** Kurze Aufgabe 1 **
Schreiben Sie aus den Datensätzen die Zeilen unverändert ab, und zwar von der Zeile mit „Switch to the Duration tab“ bis einschließlich der Zeile mit „tap(232, 223)“.

** Gegebener Abschnitt **
..............................

Dem Verein ist es ein Anliegen, dass sich die Führungskräfte an den vereinsweiten Führungsrichtlinien orientieren und es als ihre Aufgabe auffassen, einen Rahmen zu schaffen, in dem die Mitarbeiterinnen und Mitarbeiter die an sie gestellten Erwartungen erfüllen können. Zur Unterstützung bietet der Verein Schulungen an, die genau diese Aspekte trainieren. Eine Reihe von Fortbildungen befasst sich mit dem Thema Mitarbeiterführung, aber auch mit Themen wie Selbstmanagement und Achtsamkeit.
Welche Beteiligungsmöglichkeiten haben Mitarbeiter bei SOS-Kinderdorf?
Zum einen haben wir Führungsleitlinien, die Wert legen auf Beteiligungsorientierung, Delegation und Verantwortungsübernahme. Neben den internen Fortbildungen, die ein beteiligungsorientiertes Führungsverständnis vermitteln, nutzt der Verein ein Qualitätssicherungsverfahren. Das GAB-Verfahren baut darauf auf, dass Mitarbeiter an der Gestaltung ihrer Arbeitsprozesse beteiligt sind. Letztlich findet Beteiligung auch auf einer ganz klassischen Ebene statt, nämlich in der örtlichen Betriebsratsarbeit und in der Arbeit unseres Gesamtbetriebsrates.
Was bedeutet es konkret, dass eine Mitarbeiterin oder ein Mitarbeiter seinen Arbeitsplatz und sein Tätigkeitsfeld mitgestalten kann?
Das bedeutet, dass ich die Mitarbeiter miteinbeziehe bei der Überlegung, welche Aufgaben wahrzunehmen und welche Interventionen durchzuführen sind. Ich berücksichtige ihre Expertise, anstatt einzelne Arbeitsschritte und Ziele nur von oben vorzugeben.
Wie gelingt es, diese Anliegen der Personalarbeit vereinsweit in der Praxis umzusetzen?
Hilfreich ist, dass wir die zentralen Anliegen unserer Organisation in den internen Schulungen vermitteln. Als Orientierungsrahmen entwickelt SOS-Kinderdorf darüber hinaus Qualitätsstandards und Richtlinien, z.B. Führungsleitlinien, Standards zur Einarbeitung, zur Gestaltung der Mitarbeitergewinnung, der Bewerbungsgespräche etc.
Ein weiterer Weg zur Umsetzung ist unser Kommunikationssystem. Die Themen werden z.B. auf Leitungskonferenzen, Regionaltagungen, in Meetings und bei Führungskräftetreffen aufgegriffen. Es wird diskutiert, wie beispielsweise Beteiligung in einzelnen Projekten und in unterschiedlichen Arbeitsbereichen umgesetzt werden kann. Nicht zu unterschätzen ist auch die Vorbildfunktion der jeweiligen Führungskraft. Das ist ein ganz wichtiger Punkt.

..............................

** Eingabezeilen **
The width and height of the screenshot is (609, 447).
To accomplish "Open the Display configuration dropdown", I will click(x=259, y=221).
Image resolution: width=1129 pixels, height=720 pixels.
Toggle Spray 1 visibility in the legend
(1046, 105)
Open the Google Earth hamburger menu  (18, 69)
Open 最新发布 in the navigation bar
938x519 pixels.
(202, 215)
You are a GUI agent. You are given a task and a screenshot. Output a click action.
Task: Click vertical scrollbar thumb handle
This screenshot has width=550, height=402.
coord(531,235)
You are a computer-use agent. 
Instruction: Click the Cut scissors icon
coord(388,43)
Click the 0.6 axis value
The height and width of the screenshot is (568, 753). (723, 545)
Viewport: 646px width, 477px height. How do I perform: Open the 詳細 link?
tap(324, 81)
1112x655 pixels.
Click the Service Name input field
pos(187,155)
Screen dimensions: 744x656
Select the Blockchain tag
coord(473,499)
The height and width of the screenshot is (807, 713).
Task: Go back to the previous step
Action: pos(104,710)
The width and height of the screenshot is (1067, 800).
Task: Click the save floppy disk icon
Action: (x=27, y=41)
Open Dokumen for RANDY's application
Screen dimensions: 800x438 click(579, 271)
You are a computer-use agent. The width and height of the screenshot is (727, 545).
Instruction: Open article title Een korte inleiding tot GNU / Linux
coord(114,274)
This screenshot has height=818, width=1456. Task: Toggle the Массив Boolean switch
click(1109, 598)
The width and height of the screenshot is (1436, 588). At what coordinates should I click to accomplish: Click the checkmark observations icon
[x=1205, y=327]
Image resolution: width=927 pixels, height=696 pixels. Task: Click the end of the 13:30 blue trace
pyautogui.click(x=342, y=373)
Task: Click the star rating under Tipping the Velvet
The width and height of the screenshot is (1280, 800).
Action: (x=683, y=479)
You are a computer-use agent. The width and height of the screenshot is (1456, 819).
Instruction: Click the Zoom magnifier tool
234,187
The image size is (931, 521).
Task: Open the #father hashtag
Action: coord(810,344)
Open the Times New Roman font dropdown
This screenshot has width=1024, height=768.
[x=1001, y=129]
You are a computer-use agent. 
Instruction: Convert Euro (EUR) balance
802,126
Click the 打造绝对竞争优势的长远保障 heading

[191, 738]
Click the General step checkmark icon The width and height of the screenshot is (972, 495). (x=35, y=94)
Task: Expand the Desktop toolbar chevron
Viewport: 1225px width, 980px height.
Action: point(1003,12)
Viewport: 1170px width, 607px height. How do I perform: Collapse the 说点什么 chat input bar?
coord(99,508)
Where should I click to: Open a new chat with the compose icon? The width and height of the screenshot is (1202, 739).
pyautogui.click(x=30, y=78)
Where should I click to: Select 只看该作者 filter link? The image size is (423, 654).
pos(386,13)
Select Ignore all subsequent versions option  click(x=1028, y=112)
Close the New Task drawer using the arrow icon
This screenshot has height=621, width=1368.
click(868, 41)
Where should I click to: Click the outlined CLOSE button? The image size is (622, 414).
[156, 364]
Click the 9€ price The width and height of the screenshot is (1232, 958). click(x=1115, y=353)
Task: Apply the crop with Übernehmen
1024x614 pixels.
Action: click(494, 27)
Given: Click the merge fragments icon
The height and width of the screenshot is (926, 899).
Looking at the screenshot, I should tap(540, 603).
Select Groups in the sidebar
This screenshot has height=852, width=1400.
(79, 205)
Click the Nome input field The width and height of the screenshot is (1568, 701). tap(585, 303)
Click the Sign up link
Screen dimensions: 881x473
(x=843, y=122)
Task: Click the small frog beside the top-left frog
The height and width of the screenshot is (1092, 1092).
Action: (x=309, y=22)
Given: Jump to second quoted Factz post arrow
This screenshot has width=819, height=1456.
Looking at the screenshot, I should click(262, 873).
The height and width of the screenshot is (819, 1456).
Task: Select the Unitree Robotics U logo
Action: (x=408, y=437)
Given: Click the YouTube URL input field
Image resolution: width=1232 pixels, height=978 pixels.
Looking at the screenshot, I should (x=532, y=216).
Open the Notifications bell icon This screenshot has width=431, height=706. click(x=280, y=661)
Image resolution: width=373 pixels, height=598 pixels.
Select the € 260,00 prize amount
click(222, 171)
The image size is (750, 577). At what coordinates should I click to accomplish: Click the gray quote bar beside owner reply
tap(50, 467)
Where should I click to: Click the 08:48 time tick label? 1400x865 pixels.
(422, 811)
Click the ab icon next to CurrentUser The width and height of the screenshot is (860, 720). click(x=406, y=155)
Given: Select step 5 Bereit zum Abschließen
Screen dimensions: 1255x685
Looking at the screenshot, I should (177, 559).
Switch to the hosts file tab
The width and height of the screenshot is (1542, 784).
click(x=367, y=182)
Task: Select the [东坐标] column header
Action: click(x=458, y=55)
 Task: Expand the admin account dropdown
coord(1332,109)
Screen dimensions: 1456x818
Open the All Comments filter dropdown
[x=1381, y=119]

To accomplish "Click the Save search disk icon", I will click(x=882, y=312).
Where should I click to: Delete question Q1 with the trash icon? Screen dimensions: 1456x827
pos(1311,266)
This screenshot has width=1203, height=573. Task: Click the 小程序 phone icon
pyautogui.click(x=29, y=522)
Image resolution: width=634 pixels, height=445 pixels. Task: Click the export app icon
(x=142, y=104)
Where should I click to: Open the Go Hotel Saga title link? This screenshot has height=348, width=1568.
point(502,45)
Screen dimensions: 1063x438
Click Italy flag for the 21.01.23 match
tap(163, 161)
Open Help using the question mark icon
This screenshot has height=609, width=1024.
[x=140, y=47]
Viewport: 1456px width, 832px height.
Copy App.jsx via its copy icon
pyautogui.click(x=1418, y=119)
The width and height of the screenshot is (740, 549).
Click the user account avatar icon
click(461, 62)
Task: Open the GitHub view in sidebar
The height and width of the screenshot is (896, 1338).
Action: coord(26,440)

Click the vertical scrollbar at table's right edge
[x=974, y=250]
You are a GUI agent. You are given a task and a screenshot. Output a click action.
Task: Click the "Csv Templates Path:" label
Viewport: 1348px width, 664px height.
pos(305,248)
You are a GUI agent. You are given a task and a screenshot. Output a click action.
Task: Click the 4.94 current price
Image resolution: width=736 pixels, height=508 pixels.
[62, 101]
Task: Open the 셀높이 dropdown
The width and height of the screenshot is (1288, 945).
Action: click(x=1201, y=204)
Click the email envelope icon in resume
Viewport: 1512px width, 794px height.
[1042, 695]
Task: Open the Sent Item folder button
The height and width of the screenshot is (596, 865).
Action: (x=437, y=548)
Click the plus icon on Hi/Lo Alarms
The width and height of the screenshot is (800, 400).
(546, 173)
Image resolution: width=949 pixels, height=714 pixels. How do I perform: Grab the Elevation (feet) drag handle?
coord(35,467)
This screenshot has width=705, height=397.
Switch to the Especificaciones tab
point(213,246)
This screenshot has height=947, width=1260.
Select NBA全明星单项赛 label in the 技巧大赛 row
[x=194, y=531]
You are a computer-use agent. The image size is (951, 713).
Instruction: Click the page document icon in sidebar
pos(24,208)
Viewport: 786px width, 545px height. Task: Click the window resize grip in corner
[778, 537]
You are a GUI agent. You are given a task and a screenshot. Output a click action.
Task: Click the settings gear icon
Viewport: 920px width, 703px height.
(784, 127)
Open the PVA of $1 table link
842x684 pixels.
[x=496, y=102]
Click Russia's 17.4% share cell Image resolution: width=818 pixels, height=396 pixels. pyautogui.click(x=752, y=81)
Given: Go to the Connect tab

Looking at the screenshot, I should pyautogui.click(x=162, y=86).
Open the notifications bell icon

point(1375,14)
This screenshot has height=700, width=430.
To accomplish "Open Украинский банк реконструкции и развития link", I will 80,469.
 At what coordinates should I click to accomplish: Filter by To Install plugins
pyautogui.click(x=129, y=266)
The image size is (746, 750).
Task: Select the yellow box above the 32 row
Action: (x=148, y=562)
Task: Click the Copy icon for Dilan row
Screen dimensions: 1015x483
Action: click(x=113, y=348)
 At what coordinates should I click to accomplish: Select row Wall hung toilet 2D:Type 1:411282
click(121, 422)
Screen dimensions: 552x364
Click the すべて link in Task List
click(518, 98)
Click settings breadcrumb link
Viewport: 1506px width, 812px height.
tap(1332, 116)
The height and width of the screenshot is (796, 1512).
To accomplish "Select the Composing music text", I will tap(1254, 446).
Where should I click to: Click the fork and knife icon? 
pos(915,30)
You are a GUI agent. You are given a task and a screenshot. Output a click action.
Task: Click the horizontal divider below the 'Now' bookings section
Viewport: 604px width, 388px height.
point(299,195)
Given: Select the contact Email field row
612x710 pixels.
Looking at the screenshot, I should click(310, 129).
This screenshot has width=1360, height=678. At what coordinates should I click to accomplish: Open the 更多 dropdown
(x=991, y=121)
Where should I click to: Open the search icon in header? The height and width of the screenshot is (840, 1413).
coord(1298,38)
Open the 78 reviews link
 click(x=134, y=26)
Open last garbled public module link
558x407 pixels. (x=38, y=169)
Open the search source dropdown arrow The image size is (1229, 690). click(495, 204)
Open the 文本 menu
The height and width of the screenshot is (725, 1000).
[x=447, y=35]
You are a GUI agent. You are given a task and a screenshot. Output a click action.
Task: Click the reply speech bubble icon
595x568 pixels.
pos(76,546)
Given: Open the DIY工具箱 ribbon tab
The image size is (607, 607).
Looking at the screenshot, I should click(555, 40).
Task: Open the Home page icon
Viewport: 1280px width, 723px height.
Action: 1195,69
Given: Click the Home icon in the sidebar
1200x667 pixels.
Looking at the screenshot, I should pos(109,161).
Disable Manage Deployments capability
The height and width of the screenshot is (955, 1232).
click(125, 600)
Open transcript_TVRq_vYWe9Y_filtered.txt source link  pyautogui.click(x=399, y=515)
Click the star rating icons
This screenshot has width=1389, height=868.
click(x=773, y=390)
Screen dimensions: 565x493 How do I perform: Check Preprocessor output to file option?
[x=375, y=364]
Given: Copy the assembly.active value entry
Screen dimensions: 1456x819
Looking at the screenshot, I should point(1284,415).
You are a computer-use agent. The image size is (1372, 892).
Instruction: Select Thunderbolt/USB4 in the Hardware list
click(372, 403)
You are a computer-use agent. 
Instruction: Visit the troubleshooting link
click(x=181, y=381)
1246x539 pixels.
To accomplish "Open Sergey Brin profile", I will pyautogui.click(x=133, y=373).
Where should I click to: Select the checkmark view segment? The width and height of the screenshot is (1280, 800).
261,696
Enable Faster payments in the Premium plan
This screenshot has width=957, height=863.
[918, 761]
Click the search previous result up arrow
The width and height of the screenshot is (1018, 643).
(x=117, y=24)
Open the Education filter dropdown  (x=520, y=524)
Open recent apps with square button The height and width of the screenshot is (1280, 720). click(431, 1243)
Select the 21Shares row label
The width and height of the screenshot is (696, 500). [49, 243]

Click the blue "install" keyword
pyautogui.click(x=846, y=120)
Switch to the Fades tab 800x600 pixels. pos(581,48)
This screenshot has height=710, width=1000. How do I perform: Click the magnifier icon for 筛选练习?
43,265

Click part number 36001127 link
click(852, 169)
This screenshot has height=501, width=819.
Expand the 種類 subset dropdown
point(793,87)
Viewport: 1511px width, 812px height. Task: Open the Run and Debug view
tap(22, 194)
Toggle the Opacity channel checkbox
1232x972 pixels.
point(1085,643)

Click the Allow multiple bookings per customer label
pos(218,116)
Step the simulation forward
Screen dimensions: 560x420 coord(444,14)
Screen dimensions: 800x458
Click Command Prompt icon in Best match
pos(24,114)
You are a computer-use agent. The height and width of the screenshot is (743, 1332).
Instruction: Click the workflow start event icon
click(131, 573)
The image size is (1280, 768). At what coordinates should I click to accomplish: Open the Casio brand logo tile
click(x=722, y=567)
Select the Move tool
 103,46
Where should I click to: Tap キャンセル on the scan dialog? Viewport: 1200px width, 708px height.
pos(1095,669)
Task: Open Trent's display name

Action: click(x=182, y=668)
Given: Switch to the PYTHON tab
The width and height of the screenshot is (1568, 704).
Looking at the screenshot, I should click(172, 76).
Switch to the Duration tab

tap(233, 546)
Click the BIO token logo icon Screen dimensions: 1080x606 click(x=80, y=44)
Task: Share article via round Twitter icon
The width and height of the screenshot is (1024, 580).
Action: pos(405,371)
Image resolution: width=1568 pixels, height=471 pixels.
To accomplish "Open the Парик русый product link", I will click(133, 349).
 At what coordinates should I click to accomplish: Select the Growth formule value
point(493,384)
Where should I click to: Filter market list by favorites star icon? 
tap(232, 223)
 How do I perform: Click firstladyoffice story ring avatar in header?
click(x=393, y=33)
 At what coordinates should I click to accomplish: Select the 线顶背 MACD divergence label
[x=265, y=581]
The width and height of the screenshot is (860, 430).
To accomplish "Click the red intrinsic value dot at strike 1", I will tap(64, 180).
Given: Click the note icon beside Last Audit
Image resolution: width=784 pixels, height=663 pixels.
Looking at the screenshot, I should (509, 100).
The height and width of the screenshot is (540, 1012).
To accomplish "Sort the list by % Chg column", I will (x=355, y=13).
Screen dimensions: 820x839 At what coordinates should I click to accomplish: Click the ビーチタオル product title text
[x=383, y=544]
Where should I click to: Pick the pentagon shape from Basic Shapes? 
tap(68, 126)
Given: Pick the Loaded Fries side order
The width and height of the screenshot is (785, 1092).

..............................

** Kurze Aufgabe 2 **
Geben Sie aus dem Text über die Mitarbeiterbeteiligung bei SOS-Kinderdorf die Stelle von „Dem Verein ist“ bis „Mitarbeiter bei SOS-Kinderdorf?“ wortwörtlich wieder.

** Richtiges Ergebnis 1 **
Switch to the Duration tab

tap(233, 546)
Click the BIO token logo icon Screen dimensions: 1080x606 click(x=80, y=44)
Task: Share article via round Twitter icon
The width and height of the screenshot is (1024, 580).
Action: pos(405,371)
Image resolution: width=1568 pixels, height=471 pixels.
To accomplish "Open the Парик русый product link", I will click(133, 349).
 At what coordinates should I click to accomplish: Select the Growth formule value
point(493,384)
Where should I click to: Filter market list by favorites star icon? 
tap(232, 223)

** Richtiges Ergebnis 2 **
Dem Verein ist es ein Anliegen, dass sich die Führungskräfte an den vereinsweiten Führungsrichtlinien orientieren und es als ihre Aufgabe auffassen, einen Rahmen zu schaffen, in dem die Mitarbeiterinnen und Mitarbeiter die an sie gestellten Erwartungen erfüllen können. Zur Unterstützung bietet der Verein Schulungen an, die genau diese Aspekte trainieren. Eine Reihe von Fortbildungen befasst sich mit dem Thema Mitarbeiterführung, aber auch mit Themen wie Selbstmanagement und Achtsamkeit.
Welche Beteiligungsmöglichkeiten haben Mitarbeiter bei SOS-Kinderdorf?